- Fonte
──────────

O dia 21 de setembro é datado como o Dia Nacional da Luta das Pessoas com Deficiência e nos possibilita pensar que escola queremos, que tipo de mundo pretendemos construir. Um filme que alarga essa reflexão e que me surpreendeu é “Corcunda de Notre Dame” dirigido por Peter Medak. Traz um Quasímodo que não era apenas a pessoa com deficiência física e de alma generosa que defende a amiga, tal qual apresentado no desenho da Disney. Era também um leitor voraz, alguém que encontra no conhecimento o poder da libertação de si e do outro e ao acreditar na propagação de uma ideia, escreveu panfletos e os distribuiu lutando por justiça.
O saber lhe deu
condições de se colocar perante o mundo, de ecoar sua voz e suas demandas, de
enfrentar barreiras para a construção de uma sociedade mais democrática. Não
estava salvando Esmeralda. Estava desafiando um sistema político extremamente
arbitrário, uma religião fechada em si mesma, e evidenciando que marginalizados
de todas as ordens poderiam se unir para colocar suas pautas.

──────────

- Linhas fornecidas
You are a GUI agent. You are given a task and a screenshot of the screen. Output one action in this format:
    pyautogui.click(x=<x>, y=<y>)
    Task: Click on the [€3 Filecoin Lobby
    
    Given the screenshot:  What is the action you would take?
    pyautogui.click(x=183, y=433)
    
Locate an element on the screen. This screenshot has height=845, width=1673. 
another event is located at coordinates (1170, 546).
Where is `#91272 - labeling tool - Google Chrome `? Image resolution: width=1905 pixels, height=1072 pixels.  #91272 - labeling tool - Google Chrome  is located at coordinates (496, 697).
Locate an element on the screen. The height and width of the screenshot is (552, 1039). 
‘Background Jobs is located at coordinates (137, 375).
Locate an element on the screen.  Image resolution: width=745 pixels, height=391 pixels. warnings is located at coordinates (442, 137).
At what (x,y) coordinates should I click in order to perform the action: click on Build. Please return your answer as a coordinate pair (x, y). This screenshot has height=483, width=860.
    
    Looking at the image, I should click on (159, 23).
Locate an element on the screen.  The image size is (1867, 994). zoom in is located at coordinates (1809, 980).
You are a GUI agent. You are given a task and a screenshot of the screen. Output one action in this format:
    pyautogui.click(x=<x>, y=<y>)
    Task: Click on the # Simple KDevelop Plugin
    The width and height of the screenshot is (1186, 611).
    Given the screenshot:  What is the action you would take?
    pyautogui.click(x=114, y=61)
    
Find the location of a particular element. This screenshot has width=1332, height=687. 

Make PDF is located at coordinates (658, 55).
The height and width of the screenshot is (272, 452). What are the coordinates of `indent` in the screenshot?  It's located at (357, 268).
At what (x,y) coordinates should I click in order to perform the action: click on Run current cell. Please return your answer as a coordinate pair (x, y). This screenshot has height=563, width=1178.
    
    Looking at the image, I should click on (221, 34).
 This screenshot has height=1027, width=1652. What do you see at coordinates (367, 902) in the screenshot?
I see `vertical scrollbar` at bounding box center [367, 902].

──────────

- Tarefas
a. Segundo a fonte, quem dirigiu o filme "Corcunda de Notre Dame"?
b. Nas linhas fornecidas, reescreva somente o trecho que vai da linha que contém "Locate an element on the screen. This" até a linha que contém "coordinates (137, 375).", trocando "screenshot" por "screen capture" e mantendo todo o resto igual.

- Resultados esperados
a. Peter Medak.

b.
Locate an element on the screen. This screen capture has height=845, width=1673. 
another event is located at coordinates (1170, 546).
Where is `#91272 - labeling tool - Google Chrome `? Image resolution: width=1905 pixels, height=1072 pixels.  #91272 - labeling tool - Google Chrome  is located at coordinates (496, 697).
Locate an element on the screen. The height and width of the screen capture is (552, 1039). 
‘Background Jobs is located at coordinates (137, 375).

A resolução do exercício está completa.